>>
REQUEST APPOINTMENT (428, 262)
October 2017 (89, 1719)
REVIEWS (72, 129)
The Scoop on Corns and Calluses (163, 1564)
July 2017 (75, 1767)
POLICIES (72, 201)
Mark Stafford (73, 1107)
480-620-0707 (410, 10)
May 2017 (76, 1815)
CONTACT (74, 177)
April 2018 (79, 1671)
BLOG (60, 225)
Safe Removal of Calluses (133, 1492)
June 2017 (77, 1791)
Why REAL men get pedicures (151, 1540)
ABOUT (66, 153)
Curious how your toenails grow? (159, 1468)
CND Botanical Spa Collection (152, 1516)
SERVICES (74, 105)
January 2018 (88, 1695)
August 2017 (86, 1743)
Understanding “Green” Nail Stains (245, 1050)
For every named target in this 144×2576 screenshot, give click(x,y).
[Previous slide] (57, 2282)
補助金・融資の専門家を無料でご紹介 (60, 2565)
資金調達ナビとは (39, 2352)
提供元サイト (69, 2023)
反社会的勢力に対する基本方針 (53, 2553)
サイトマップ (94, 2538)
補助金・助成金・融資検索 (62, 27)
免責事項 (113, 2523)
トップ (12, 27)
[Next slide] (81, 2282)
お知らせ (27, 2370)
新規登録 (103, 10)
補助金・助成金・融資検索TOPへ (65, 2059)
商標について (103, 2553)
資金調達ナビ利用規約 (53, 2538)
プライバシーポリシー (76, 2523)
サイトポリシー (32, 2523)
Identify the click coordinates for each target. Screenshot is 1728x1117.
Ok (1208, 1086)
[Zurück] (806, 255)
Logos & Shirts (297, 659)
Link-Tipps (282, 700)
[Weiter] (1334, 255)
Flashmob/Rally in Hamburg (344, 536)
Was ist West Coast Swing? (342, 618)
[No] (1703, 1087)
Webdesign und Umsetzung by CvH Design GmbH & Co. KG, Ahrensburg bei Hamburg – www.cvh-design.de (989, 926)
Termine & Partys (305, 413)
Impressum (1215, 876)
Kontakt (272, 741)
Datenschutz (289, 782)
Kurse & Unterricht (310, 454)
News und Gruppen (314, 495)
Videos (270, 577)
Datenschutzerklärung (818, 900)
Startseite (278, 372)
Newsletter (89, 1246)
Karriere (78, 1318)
<<
**WORK INSTRUCTIONS**
Read through the entries above, and wherever a line holds the string "Calluses", copy it.

**EXERCISE ANSWER**
The Scoop on Corns and Calluses (163, 1564)
Safe Removal of Calluses (133, 1492)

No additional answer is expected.